I'm using Stanford NLP to do POS tagging for Spanish texts. I can get a POS Tag for each word but I notice that I am only given the first four sections of the Ancora tag and it's missing the last three sections for person, number and gender.
Why does Stanford NLP only use a reduced version of the Ancora tag?
Is it possible to get the entire tag using Stanford NLP?
Here is my code (please excuse the jruby...):
props = java.util.Properties.new()
props.put("tokenize.language", "es")
props.put("annotators", "tokenize, ssplit, pos, lemma, ner, parse")
props.put("ner.model", "edu/stanford/nlp/models/ner/spanish.ancora.distsim.s512.crf.ser.gz")
props.put("pos.model", "/stanford-postagger-full-2015-01-30/models/spanish-distsim.tagger")
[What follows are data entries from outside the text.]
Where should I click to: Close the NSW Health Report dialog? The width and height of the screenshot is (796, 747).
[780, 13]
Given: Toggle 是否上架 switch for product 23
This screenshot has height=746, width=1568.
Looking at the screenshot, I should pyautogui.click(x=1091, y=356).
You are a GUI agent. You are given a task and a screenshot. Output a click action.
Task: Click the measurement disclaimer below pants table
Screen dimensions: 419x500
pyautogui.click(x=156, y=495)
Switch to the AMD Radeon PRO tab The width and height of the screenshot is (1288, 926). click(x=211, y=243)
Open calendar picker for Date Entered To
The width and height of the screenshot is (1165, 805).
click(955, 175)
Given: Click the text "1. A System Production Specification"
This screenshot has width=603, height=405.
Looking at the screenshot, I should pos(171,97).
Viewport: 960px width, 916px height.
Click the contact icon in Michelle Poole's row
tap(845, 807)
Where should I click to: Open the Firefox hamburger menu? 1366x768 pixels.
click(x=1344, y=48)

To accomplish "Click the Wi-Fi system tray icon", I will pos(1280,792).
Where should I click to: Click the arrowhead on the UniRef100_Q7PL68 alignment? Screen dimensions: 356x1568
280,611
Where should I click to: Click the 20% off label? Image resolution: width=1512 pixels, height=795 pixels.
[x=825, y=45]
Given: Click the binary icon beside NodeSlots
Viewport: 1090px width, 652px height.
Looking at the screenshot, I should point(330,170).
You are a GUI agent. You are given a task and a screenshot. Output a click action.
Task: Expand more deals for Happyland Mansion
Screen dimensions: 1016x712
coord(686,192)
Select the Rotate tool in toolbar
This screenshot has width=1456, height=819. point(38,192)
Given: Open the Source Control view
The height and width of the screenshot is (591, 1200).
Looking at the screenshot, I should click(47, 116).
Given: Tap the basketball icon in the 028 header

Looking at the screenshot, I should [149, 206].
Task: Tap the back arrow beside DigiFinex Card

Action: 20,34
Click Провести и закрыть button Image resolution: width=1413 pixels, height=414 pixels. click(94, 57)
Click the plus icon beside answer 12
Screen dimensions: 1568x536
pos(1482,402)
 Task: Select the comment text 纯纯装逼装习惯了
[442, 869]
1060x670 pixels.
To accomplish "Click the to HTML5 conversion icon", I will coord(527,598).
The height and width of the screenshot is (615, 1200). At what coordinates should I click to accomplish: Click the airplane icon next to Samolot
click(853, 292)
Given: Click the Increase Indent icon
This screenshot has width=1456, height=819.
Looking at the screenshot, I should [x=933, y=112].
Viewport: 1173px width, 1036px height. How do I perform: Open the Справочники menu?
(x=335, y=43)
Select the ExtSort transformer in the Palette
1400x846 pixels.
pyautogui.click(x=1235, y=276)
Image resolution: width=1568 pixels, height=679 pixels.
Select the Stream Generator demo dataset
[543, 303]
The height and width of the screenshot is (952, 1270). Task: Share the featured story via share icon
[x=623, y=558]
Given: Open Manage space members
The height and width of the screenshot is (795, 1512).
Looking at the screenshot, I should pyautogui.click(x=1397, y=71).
props.put("parse.model", "edu/stanford/nlp/models/lexparser/spanishPCFG.ser.gz")
pipeline = StanfordCoreNLP.new(props)
annotation = Annotation.new("No sé qué estoy haciendo. Me pregunto si esto va a funcionar.")
I am getting this as the output:
[Text=No CharacterOffsetBegin=0 CharacterOffsetEnd=2 PartOfSpeech=rn Lemma=no NamedEntityTag=O] [Text=sé CharacterOffsetBegin=3 CharacterOffsetEnd=5 PartOfSpeech=vmip000 Lemma=sé NamedEntityTag=O] [Text=qué CharacterOffsetBegin=6 CharacterOffsetEnd=9 PartOfSpeech=pt000000 Lemma=qué NamedEntityTag=O] [Text=estoy CharacterOffsetBegin=10 CharacterOffsetEnd=15 PartOfSpeech=vmip000 Lemma=estoy NamedEntityTag=O] [Text=haciendo CharacterOffsetBegin=16 CharacterOffsetEnd=24 PartOfSpeech=vmg0000 Lemma=haciendo NamedEntityTag=O] [Text=. CharacterOffsetBegin=24 CharacterOffsetEnd=25 PartOfSpeech=fp Lemma=. NamedEntityTag=O]
(I notice that the lemmas are incorrect also, but that's probably an issue for a separate question. Nevermind, I see that Stanford NLP does not support Spanish lemmatization.)